### Tarefa 1
No texto sobre a atriz Maria Eduarda, qual espetáculo mudou a forma como ela via a própria condição?
### Tarefa 2
Prossiga com o texto sobre a atriz Maria Eduarda e a peça “Meu corpo está aqui” a partir do ponto em que ele termina.

### Texto em estudo
------------------------------------------------------------

No início do vídeo, a atriz confessou que até então nunca havia sentido a necessidade de discutir publicamente sua condição. “Eu sou PCD. Sempre enxerguei o mundo a partir das limitações que essa condição me impôs”, relatou. Para Maria, essa experiência de vida a fez focar muito mais no que lhe faltava do que no que realmente possuía. Essa perspectiva foi transformada pela experiência de assistir ao espetáculo “Meu corpo está aqui”, uma peça que gerou reflexões profundas sobre a aceitação do próprio corpo e das imperfeições inerentes a ele.
Ela destacou a reflexão que a peça proporcionou, levando-a a questionar o conceito de perfeição que muitas vezes a sociedade impõe. “Saí de lá pensando no significado de aprender a habitar o próprio corpo”, disse, enfatizando que perceber sua condição não como um erro a ser corrigido, mas como parte integral de sua identidade, foi libertador. Para Maria Eduarda, seu corpo — em toda a sua complexidade — é a janela pela qual ela vê e interpreta o mundo.

------------------------------------------------------------

### Linhas exibidas
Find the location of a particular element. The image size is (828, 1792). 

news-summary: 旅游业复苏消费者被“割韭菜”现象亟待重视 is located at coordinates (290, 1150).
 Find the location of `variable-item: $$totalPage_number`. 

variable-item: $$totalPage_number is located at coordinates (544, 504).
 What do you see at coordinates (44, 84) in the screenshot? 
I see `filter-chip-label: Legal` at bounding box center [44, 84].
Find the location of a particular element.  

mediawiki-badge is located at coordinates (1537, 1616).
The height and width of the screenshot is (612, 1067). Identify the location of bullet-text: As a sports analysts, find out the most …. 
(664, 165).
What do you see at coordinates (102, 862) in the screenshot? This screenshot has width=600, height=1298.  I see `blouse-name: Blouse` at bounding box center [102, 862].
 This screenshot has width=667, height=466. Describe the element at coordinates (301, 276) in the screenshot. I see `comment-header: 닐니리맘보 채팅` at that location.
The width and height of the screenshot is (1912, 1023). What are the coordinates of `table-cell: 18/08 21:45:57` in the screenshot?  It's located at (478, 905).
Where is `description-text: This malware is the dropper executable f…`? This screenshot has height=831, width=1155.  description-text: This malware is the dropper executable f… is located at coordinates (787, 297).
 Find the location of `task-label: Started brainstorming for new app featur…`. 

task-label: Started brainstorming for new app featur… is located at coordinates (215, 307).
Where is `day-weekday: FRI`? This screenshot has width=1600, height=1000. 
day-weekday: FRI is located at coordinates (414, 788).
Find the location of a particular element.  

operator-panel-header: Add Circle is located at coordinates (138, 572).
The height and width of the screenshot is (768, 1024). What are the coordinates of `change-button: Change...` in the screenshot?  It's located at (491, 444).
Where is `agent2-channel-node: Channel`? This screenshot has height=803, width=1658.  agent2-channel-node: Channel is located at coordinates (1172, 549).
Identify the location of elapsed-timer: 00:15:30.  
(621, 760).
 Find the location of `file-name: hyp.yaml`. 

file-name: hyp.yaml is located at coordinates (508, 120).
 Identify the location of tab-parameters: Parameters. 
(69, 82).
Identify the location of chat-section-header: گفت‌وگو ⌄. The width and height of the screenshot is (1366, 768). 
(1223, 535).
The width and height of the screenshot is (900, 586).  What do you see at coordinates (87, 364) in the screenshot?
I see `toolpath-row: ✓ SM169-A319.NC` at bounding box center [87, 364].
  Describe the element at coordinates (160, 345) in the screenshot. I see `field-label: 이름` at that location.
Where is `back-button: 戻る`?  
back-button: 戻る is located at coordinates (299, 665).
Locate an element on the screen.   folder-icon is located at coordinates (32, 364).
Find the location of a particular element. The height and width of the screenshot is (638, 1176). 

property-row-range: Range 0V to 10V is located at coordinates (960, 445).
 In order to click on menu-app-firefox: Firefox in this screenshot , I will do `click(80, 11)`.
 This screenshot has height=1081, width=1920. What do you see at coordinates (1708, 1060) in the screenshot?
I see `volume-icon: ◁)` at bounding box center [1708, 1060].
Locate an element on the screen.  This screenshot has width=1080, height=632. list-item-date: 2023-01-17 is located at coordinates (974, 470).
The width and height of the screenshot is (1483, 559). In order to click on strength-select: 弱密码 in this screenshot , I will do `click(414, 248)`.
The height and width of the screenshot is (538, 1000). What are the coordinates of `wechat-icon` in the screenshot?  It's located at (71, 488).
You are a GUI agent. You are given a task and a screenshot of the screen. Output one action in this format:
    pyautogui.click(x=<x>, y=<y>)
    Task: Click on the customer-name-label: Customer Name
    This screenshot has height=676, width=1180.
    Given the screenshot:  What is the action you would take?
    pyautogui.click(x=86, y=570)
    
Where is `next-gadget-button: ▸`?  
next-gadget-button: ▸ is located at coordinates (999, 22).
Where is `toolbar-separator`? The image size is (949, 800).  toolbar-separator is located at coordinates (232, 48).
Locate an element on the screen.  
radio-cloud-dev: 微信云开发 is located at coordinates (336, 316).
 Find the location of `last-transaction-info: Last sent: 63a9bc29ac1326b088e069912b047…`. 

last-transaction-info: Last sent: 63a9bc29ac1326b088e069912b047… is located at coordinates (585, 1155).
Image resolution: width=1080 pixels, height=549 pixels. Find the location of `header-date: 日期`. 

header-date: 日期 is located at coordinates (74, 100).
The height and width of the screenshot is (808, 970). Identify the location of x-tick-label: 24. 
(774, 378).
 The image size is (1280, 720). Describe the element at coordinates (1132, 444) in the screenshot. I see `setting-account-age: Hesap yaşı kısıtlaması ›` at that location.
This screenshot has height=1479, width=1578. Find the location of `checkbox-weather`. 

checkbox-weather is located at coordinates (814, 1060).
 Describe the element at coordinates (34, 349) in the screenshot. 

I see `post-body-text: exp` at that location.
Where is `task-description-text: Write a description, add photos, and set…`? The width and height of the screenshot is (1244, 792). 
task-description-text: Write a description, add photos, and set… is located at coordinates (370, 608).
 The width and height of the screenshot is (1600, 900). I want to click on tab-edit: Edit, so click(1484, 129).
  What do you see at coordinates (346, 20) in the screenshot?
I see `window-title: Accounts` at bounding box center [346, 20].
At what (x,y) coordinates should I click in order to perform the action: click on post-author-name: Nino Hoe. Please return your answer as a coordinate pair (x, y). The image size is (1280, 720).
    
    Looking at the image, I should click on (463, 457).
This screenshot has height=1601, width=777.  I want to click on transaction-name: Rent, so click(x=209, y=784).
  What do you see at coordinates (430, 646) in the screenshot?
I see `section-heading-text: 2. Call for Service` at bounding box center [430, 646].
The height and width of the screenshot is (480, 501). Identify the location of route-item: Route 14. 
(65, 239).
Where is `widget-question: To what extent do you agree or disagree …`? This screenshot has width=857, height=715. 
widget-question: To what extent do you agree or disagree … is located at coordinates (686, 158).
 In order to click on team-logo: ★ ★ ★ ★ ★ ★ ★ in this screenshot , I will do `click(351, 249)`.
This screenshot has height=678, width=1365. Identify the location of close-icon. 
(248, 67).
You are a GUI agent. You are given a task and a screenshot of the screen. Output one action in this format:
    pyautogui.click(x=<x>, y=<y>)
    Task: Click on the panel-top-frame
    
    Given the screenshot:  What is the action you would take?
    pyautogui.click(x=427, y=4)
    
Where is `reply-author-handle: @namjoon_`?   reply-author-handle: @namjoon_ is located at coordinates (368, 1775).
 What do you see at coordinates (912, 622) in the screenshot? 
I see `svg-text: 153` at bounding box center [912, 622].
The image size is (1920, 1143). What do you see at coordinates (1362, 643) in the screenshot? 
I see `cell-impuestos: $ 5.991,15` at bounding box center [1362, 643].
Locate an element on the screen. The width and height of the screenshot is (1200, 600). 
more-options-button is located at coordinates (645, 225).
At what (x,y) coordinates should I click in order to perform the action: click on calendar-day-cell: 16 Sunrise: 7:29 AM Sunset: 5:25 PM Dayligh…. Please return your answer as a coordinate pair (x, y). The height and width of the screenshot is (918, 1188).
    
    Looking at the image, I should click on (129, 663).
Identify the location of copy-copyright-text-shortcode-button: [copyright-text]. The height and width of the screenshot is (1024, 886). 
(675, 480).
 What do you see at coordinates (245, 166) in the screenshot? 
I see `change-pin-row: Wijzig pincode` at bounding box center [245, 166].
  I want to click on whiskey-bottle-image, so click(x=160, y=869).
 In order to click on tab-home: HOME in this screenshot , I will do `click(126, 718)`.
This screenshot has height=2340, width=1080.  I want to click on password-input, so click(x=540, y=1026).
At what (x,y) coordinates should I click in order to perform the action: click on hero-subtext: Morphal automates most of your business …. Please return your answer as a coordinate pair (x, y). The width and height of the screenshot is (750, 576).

------------------------------------------------------------

### Resposta 1
O espetáculo “Meu corpo está aqui”.

### Resposta 2
A atriz concluiu seu depoimento reavaliando a forma como sua deficiência moldou sua trajetória artística. “Hoje, acredito que essa singularidade me proporcionou uma maneira especial de perceber a vida e, sem essa condição, talvez eu nem tivesse seguido a carreira artística”, refletiu com uma dose de gratidão por tudo o que viveu. Essa narrativa não apenas destaca a importância da diversidade e da inclusão, mas também inspira outras pessoas a abraçar suas diferenças e viver plenamente com elas.